遠回りしてきた時間を、なかったことにしない文章を書きたい

思考の披露宴

ライターになって、まもなく1年です。めちゃくちゃ早い1年でした。
塾の先生として35年。ライターとして1年。
並べてみると、不思議な組み合わせに見えるかもしれません。

頭も体も、使い続けていないとすぐに鈍ってしまう。そんなことを実感しながら、今日もパソコンに向かっています。この歩みは、傍から見れば遠回りに映るのかもしれません。

でも私は、その遠回りを後悔していません。

むしろ、遠回りしてきた時間があったからこそ、今こうして文章を書く機会、継続案件をいただいたご縁があるのだと思っています。

「なぜ今さら」と思われているかもしれない

60歳でライターを始めたとき、正直、自分の中にも「もっと早く始めていれば」という思いがありました。

若いころから書く仕事をしていれば、もっと早く実績を積めたのかもしれません。
もっと早く、文章の世界に出会えていたのかもしれません。

そう考えたこともあります。
でも今は、少し違う見方をしています。

もし早く始めていたら、今の自分が持っているものは、きっと持てていませんでした。

子どもたちと向き合ってきた時間。
保護者と話してきた時間。
伝わらない言葉に悩んできた時間。
どうすれば届くのかを考え続けてきた時間。

それらは、遠回りに見えて、今の私の文章を支えているものです。
早く始めた自分には、今の私が持っている言葉はなかったと思います。

遠回りの中にあったもの

35年間、子どもたちと向き合ってきました。

わからない顔。わかった顔。悔しそうな顔。少し安心した顔。

教室には、毎日いろいろな表情がありました。
同じ説明をしても、すっと理解できる子もいれば、首をかしげる子もいます。
結論から伝えた方が届く子もいれば、順番にほどいていかないと届かない子もいます。

そのたびに、私は言葉を選んできました。

どう言えば伝わるのか。どこまで説明すればいいのか。今、この子に必要な言葉は何なのか。

それを考えることは、塾の仕事そのものでした。

ただ、ライターになるために塾をしてきたわけではありません。

そうした時間を振り返るほど、教室の中だけで使ってきた言葉を、もう少し広い場所にも届けてみたいと思うようになりました。

塾の中で積み重ねてきた伝え方や、相手を見る姿勢。
それをWebの文章にも生かしたい。
そう思ったことが、私がライターとして書き始めた大きな理由のひとつです。

なかったことにしない、とはどういうことか

遠回りをなかったことにするのは、簡単です。

「本当はもっと早く始めたかった」
「違う道を選んでいればよかった」
「今さら始めても遅いかもしれない」

そう考えれば、いくらでも後ろ向きになれます。

でも私は、そうしたくはないんです。そこだけは、少し頑固でいたいと思っています。
35年があるから、今の私がいます。塾の現場があったから、今の文章があります。

子どもたちや保護者と向き合ってきた時間があるから、言葉をただ並べるだけではなく、相手にどう届くかを考えるようになりました。

遠回りを隠すのではなく、遠回りを引き受けて書く。
それが、私にしかできない文章につながるのではないかと思っています。
遠回りしてきた時間は、すべて自分の経験値になっています。

Wantedlyに記事を書き始めて、今回で20本目になります。
うまく書けたと思うものもあります。
読み返すと、もう少し違う書き方があったかもしれないと思うものもあります。

でも、どの記事にも、そのときの自分がいます。

塾の先生として考えてきたこと。ライターとして悩んだこと。
年齢を重ねてから新しいことを始める不安。それでも、まだ伸びていきたいという気持ち。一本一本に、35年分の時間が少しずつ入っています。

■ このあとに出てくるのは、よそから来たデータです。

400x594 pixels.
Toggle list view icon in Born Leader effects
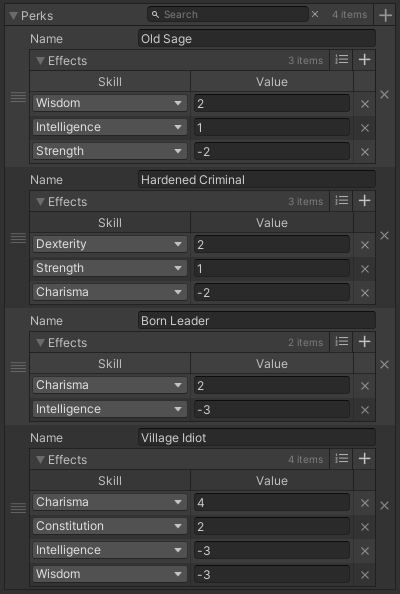[341, 342]
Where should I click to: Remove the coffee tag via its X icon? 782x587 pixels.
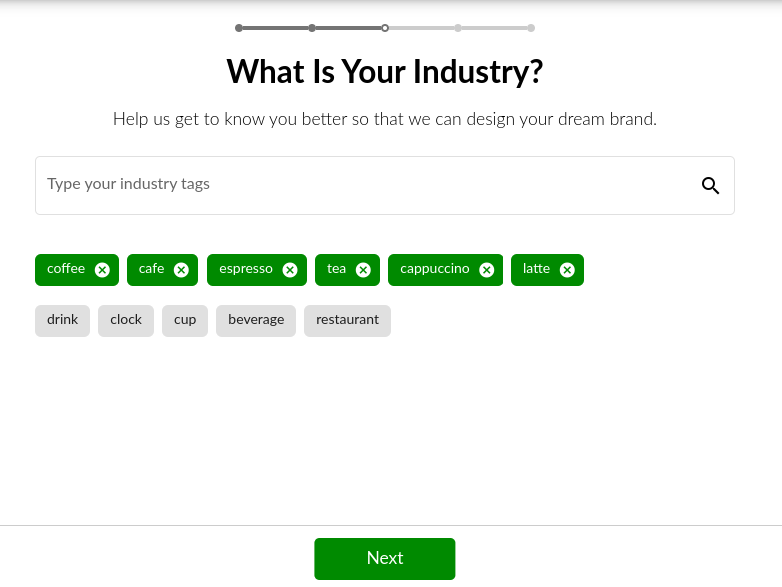[x=102, y=270]
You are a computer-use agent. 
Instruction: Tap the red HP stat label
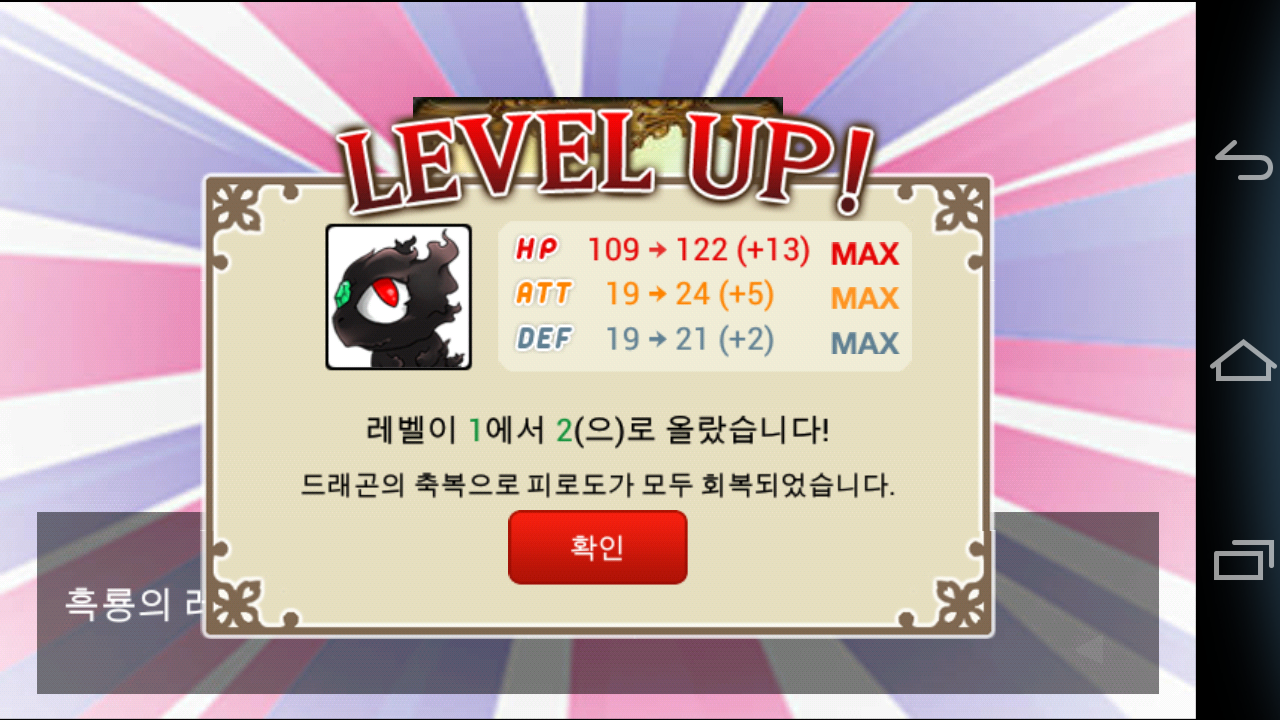pyautogui.click(x=537, y=248)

遠回りに見えた日々も、迷った時間も、うまく言葉にならなかった経験も、全部が今の自分を作っている経験値です。

だから私は、その時間をなかったことにしたくありません。
遠回りしてきた時間を、文章の中に刻んでいきたい。

きれいに整っただけの文章ではなく、誰かの不安や迷いに少し触れられる文章を書きたい。
教室の中で選び続けてきた言葉を、今度はWebの世界でも、必要としている人に届けていきたい。

20本目の記事を書きながら、そんなことを考えています。
遠回りしてきた時間を、なかったことにしない文章を。

これからも、そういう文章を書いていきたいと思っています。